In March 2017, the WebAssembly Community Group reached a consensus on the initial (MVP) binary format, JavaScript API, and reference interpreter. This marked the beginning of a new era for high-performance computing in web browsers. Today, WebAssembly has become a critical component of the web ecosystem, enabling developers to run complex applications in the browser with near-native performance. But what exactly is WebAssembly, and how has it evolved over the years?
Don’t miss our follow-up post, Optimizing WebAssembly Startup Time
The Evolution of WebAssembly
Since its initial launch, WebAssembly (Wasm) has seen widespread adoption across all major browsers, including Chrome, Firefox, Safari, and Edge. With the addition of features like threads, SIMD, and reference types, WebAssembly is no longer just a low-level language for performance-critical code — it has become a powerful platform for building sophisticated web applications.
The Dream of High-Performance Computing in a Secure Browser
In 2013, Alon Zakai from Mozilla developed a compiler called Emscripten, which he used to compile games written in C and C++ to a subset of JavaScript. This subset, called asm.js, was created by Luke Wagner and is aimed at bringing extraordinary optimizations to the language.
By making use of the asm pragma ("use asm";
) and nifty typing hints, asm.js allows JavaScript interpreters that support it to use low-level CPU operations instead of the more expensive JavaScript. This makes it possible to bypass a lot of the difficult-to-optimize routines, like coercion and garbage collection, in situations where we know we don’t need it. And if the interpreter doesn’t offer this support, the code will still execute with identical results, albeit more slowly.
A Primer to asm.js
asm.js specifies the use of type hints under the hood. For example, a | 0
is used to hint that a
is a 32-bit integer or +a
is a double (64-bit floating point). The former works because the spec defines bitwise operators to operate on a sequence of 32 bits. These expressions have no side effects and can thus be inserted wherever it’s necessary to hint the type — either in arguments to a function call, or in the function call’s return value.
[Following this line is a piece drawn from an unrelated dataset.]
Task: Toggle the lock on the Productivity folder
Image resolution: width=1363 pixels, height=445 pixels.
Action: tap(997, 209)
In the following example, an asm.js-optimized JavaScript interpreter might only execute a single 32-bit addition when the add
export is called, whereas an interpreter that doesn’t support asm.js will have to execute many more instructions to fully follow the ECMAScript specification, because it has no advance knowledge of the types being passed to the function:
function AsmModule() { 'use asm'; return { add: function (a, b) { a = a | 0; b = b | 0; return (a + b) | 0; }, }; }
To avoid expensive garbage collection routines, memory management is delegated entirely to the application, much like in a typical native application where the code must allocate and deallocate memory directly from the assigned part of RAM. To implement this, a large memory buffer is allocated upfront and then used throughout the asm.js block. The asm.js code creates typed views to access slices of that buffer and use them as memory:
var heap = new ArrayBuffer(0x100000); // 128kb var pointer = 0x100; var view = new Int32Array(heap, pointer, 0x100); // 256 bytes at offset 256 view[0] = 327; view[1] = 1138;
In a block marked as "use asm";
, all advanced JavaScript features can be deactivated until a violation occurs (for example, until a reference to an object is cleared).
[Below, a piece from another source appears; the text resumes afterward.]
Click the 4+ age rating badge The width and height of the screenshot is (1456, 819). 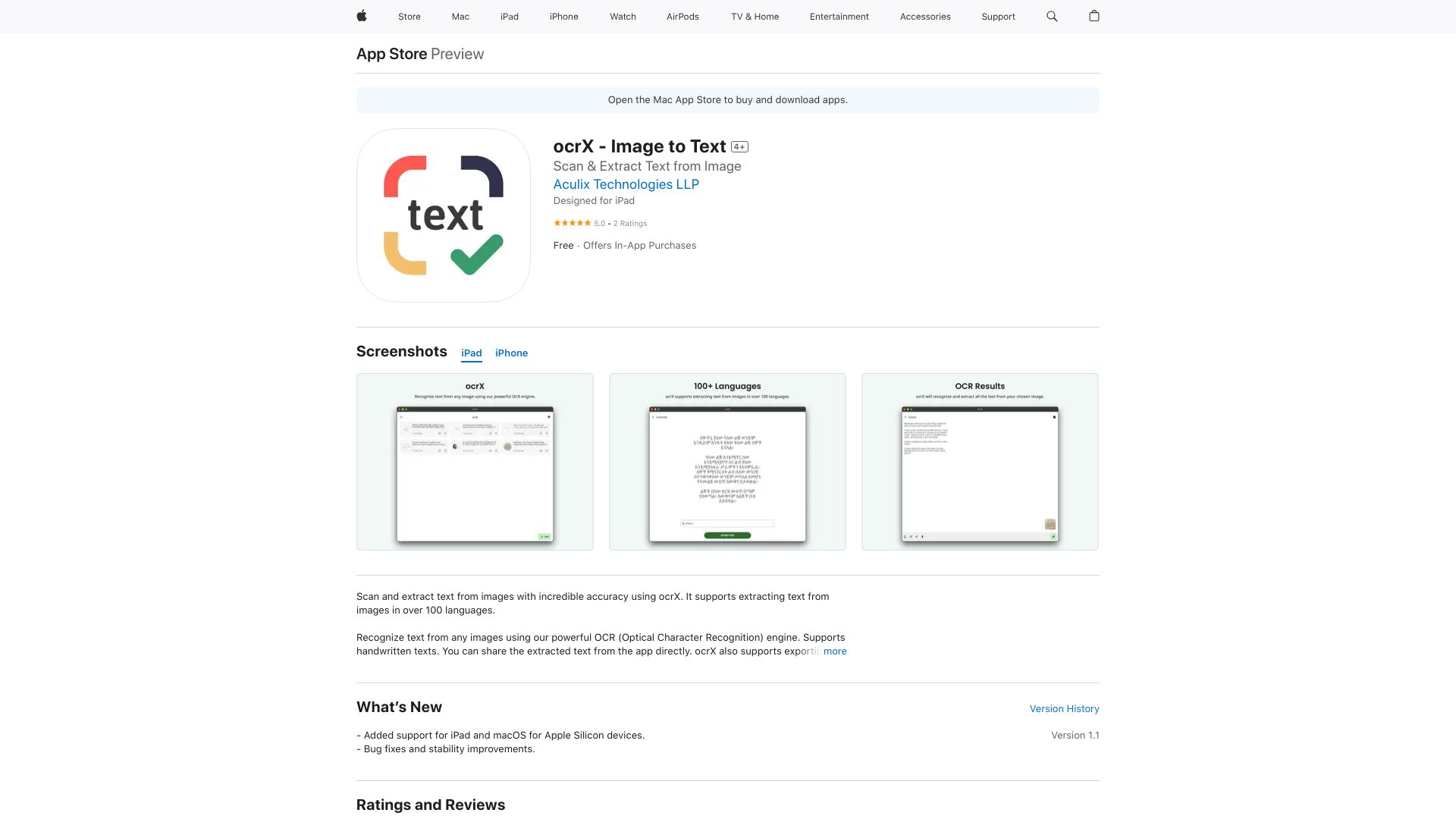pos(739,146)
Typically, asm.js code isn’t written by hand, rather it’s the result of compiling code from another language — usually C or C++. To create asm.js-optimized code, Emscripten — an LLVM-to-JavaScript compiler tool — was created. LLVM is a popular tool in many native development toolchains. It defines an intermediate representation (LLVM IR) that sets out a low-level language similar to assembly. In native development steps, this intermediate code can already be heavily optimized and easily translated to the target architecture (i.e. the CPU architecture/instruction set the code should be run on, like x86 or ARM). Emscripten reads this intermediate representation and translates it to asm.js, with additional optimization steps in the middle.
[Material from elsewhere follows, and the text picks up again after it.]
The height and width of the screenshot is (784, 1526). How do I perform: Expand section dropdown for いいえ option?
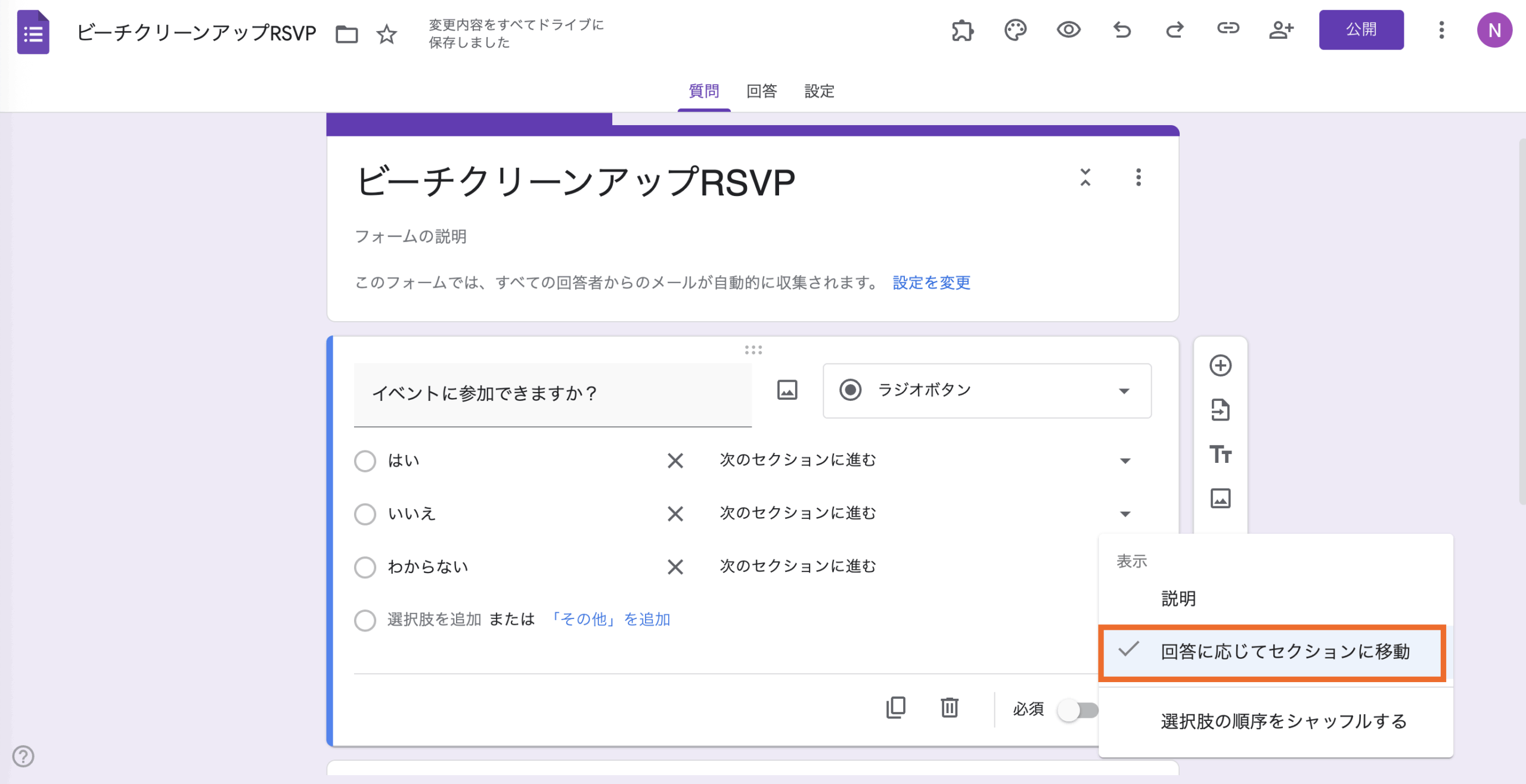(x=1125, y=514)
While asm.js makes it possible to improve the execution speed significantly and allows low-level languages with no concept of garbage collection, like C/C++, to compile to the web, it unfortunately comes with a few downsides:
-
Type hints and the JavaScript syntax can result in very large asm.js files.
-
It needs to be parsed like JavaScript, which can be expensive on lower-end devices like mobile phones.
-
Since asm.js needs to be valid JavaScript, adding new features to it is very complex and affects JavaScript as well.
-
Growing the initial heap at runtime is expensive, since
ArrayBuffer
s, which are used to store the heap, are immutable. To solve this, one must create a new, largerArrayBuffer
and copy the content from the first buffer into the second one. This operation results in an asm.js violation, which is why Emscripten warns about disabled optimizations.
The New Kid on the Block
To solve all the above issues, the development of WebAssembly, or Wasm — “a new, portable, size- and load-time-efficient format suitable for compilation to the web” — started in 2015. The first version currently being deployed to all major browsers (Chrome, Firefox, Safari, and Edge) is a replacement for asm.js and comes with all of the same features. Meanwhile, other more powerful features, such as threads, are planned for future versions. It’s important here to point out that WebAssembly is designed to complement JavaScript, not replace it, and that in a browser context, it can only access the DOM via JavaScript and not directly.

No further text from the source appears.